A judge’s Wikipedia page has been subjected to several acts of vandalism by anonymous editors.


Tim Sampson


A federal judge who recently ruled in favor of the National Security Administration’s practice of bulk phone data collection has been the target of Wikipedia vandals for his controversial legal opinion.

At the end of last month, New York Federal District Judge William Pauley III issued his ruling in a case brought by the American Civil Liberties Union challenging the NSA’s wholesale collection of U.S. citizens’ phone records for the purpose of investigating national security threats. Pauly deemed the practice constitution, arguing that the such activities don’t violated the Fourth Amendment protection against unreasonable searches and seizures since the government’s prerogative to prevent acts of terrorism makes their actions reasonable.

Pauley’s ruling was a significant reversal of fortune for the NSA. Earlier last month, a Washington, D.C. judge found that the same practices were likely unconstitutional. These conflicted rulings likely set the stage for a showdown, ultimately, at the supreme court.

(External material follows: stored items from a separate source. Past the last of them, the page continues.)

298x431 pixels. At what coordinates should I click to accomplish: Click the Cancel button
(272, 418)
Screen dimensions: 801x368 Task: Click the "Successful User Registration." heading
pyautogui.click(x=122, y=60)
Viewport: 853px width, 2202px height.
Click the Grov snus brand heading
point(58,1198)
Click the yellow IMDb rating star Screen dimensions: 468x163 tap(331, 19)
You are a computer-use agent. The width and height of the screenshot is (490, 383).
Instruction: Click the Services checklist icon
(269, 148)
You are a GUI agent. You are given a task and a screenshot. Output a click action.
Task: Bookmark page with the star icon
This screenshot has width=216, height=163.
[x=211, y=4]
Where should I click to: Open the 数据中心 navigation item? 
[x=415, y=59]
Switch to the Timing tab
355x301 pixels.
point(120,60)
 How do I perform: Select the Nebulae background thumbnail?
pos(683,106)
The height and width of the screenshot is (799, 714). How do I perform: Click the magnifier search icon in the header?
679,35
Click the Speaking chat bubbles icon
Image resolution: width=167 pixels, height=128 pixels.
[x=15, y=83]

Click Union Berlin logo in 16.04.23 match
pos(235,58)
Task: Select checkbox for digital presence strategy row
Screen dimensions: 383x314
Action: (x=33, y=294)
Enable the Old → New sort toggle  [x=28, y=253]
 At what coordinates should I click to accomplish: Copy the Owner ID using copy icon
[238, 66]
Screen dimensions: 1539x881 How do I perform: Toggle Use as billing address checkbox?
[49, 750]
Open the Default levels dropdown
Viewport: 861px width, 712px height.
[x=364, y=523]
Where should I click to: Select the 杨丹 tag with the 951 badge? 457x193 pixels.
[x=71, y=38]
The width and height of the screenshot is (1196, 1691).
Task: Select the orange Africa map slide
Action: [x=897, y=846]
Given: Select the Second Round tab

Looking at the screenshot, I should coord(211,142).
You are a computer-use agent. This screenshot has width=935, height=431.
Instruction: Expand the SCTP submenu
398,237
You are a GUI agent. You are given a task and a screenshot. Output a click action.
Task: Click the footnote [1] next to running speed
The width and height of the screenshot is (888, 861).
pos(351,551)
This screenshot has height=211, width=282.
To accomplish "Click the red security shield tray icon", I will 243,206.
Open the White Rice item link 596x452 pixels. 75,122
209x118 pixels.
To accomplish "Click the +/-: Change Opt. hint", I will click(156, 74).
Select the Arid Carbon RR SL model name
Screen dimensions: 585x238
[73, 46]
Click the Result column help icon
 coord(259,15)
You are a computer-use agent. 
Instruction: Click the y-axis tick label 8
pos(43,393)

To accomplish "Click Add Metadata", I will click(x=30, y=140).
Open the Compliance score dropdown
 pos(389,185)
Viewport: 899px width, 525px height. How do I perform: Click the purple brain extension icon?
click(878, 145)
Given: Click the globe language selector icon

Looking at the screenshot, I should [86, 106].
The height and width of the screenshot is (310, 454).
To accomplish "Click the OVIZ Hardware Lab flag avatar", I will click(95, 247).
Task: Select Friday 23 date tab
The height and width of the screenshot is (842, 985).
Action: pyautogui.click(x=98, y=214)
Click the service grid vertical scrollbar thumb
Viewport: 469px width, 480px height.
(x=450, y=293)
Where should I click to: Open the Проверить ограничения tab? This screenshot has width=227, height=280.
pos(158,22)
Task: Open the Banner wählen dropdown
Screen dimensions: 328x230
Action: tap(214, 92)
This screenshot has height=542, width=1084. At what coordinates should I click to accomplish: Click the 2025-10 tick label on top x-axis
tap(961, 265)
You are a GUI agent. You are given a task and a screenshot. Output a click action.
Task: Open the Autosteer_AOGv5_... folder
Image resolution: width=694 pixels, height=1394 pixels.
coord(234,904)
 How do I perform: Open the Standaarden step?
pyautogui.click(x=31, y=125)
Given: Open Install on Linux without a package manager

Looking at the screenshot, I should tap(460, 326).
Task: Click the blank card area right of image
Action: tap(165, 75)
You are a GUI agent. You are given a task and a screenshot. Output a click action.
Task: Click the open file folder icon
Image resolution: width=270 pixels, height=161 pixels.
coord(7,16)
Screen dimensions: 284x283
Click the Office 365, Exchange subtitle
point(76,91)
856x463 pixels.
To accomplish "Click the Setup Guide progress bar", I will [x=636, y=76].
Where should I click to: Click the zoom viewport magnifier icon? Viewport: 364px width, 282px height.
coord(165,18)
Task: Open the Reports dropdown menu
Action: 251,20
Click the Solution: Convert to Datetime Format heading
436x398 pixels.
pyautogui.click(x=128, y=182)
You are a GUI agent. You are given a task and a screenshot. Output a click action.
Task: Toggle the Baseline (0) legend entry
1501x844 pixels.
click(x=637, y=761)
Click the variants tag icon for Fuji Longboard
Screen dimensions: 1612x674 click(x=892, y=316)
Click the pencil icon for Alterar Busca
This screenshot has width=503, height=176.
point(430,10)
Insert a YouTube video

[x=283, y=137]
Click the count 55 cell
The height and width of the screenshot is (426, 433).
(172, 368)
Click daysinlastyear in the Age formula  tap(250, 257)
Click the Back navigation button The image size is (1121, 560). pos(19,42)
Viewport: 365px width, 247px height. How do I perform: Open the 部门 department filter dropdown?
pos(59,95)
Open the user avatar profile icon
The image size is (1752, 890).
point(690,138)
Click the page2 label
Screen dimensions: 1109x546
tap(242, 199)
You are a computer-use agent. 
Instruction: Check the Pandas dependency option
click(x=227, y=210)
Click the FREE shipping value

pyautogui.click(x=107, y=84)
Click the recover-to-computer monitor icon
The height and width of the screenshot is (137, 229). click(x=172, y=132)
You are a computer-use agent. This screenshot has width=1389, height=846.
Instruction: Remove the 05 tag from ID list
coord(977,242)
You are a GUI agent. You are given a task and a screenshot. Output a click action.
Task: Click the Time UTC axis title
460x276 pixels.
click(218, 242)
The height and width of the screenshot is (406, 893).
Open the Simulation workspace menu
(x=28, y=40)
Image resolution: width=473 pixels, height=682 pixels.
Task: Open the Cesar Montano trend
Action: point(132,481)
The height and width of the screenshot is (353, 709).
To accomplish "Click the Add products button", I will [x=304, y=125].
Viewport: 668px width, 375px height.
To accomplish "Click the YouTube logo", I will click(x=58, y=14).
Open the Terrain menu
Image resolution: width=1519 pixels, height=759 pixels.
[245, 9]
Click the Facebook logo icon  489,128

But until that happens, some on Wikipedia have chosen to doll out their own brand of justice against Pauley. The judge’s Wikipedia page has been subjected to several acts of vandalism by anonymous editors.

The first ad hominem revision branded Pauley as a “Terrorist, Enemy of the People, and The Constitution of the United States.”

After that statement was quickly expunged by other editors, a second revision was made, calling the judge “an un-American scumbag who allowed the NSA to continue it[s] unconstitutional practices.” That change has also been removed.

Neither of the edits are connected to registered Wikipedia users. But for edits from non-logged in users, Wikipedia tracks the location of the edits. The two changes to Pauley’s page came from New York and California.

On the Talk Page associated with Pauley’s biographical entry, an unidentified writer wrote a paragraph condemning the judge’s reasoning. As part of Pauley’s rationale for backing bulk data collection, the judge argued that the plot of the Sept. 11 hijackers could have been disrupted by such data surveillance.

“The Judge also lacks a basic understanding on data collection, and how data can be collected to obtain meaning,” writes the anonymous Wikipedia user.

This is not the first time someone tied to the ongoing NSA saga has been the victim of a Wikipedia hit job. In August, someone using a computer inside the U.S. Senate attempted to edit Edward Snowden’s Wikipedia page to label the NSA leaker a “traitor.”

Wikipedia has a strict policy for entries that our biographies of living people to keep language neutral and unbiased.